区間高次元化回帰分析という名前は、筆者の造語です。 同じ方法が世の中にあれば、それに合わせるつもりですが、今のところ、そのような文献が見つからないでいます。
区間高次元化回帰分析が向いているのは、上のようなデータです。
単純な
回帰分析
は明らかに合わなさそうですが、区間の中では、単純な回帰分析で良さそうな場合です。
まず、説明変数を
1次元クラスタリング
で、質的変数にします。
次に、 ダミー変換 をします。
そして、ダミー変換した変数と元のXの積を作ります。 いわゆる交互作用項を作ります。
元のYに、新しく作った変数を加えたデータセットが、区間高次元化回帰分析のデータになります。
データができれば、後は、普通の重回帰分析です。
横軸を元のY、縦軸を予測値のY(Y')にして散布図にすると、下図になります。
ほぼ一直線なので、非常に高い精度のモデルであることがわかります。
また、各区間の傾きなども、分析結果からわかります。
上記の例は、説明変数が1つですが、複数の場合も基本的な作業は同じです。 1変数ずつ区間高次元化の変換をして行きます。
説明変数が1つの場合は、区間で区切って、個別に単回帰分析をしても、そんなに手間ではないです。 区間高次元化回帰分析が、特に役に立つのは、説明変数が複数の時になります。
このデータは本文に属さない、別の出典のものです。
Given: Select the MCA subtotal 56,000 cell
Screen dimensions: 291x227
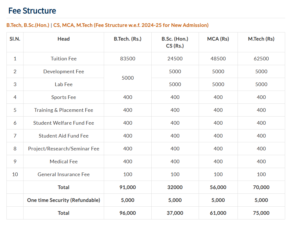Looking at the screenshot, I should [218, 187].
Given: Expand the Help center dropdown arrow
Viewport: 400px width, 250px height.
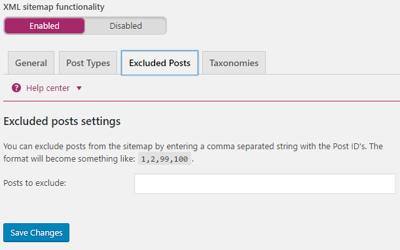Looking at the screenshot, I should [79, 88].
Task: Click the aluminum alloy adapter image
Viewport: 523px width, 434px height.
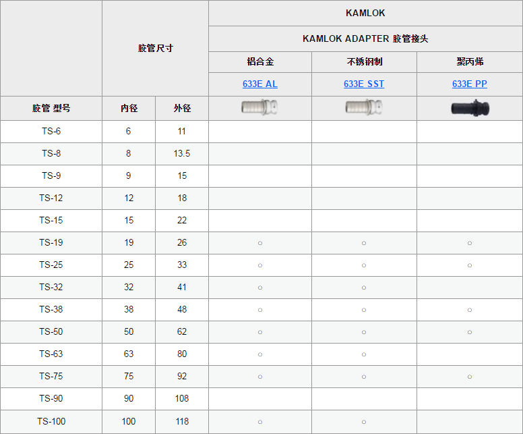Action: coord(259,107)
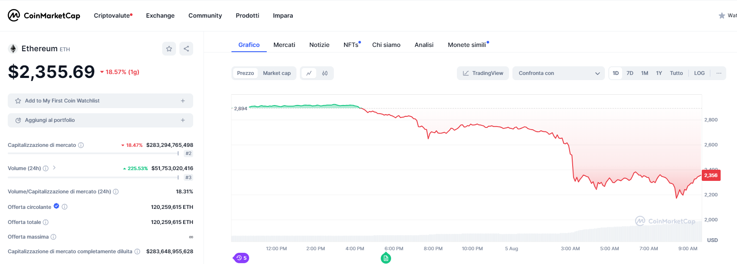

区間高次元化回帰分析は、 多変量適応的回帰スプライン 、 モデル木 、 サポートベクターマシン 、 数量化T類 、 線形混合モデル 、 1次元クラスタリング の長所や、その長所を実現するためのアルゴリズムを、かけ合わせて作っています。 (これは、この手法を筆者が思い付いた経緯です。 世の中に同じ手法があれば、それは違う発想でできているかもしれません。)
区間高次元化回帰分析は、それらの手法と比較するとわかりやすいです。
多変量適応的回帰スプライン や モデル木 は、説明変数の空間を分けて、区間ごとに 回帰分析 をすることで、複雑なデータに単純なモデルの組合せで対応できるようにしています。
この点が、区間高次元化回帰分析も同じです。 区間ごとに単純な回帰モデルがわかる点が同じです。
サポートベクターマシン の カーネル法 では、低次元問題を高次元問題に変換することで、複雑なデータに単純なモデルで対応できるようにしています。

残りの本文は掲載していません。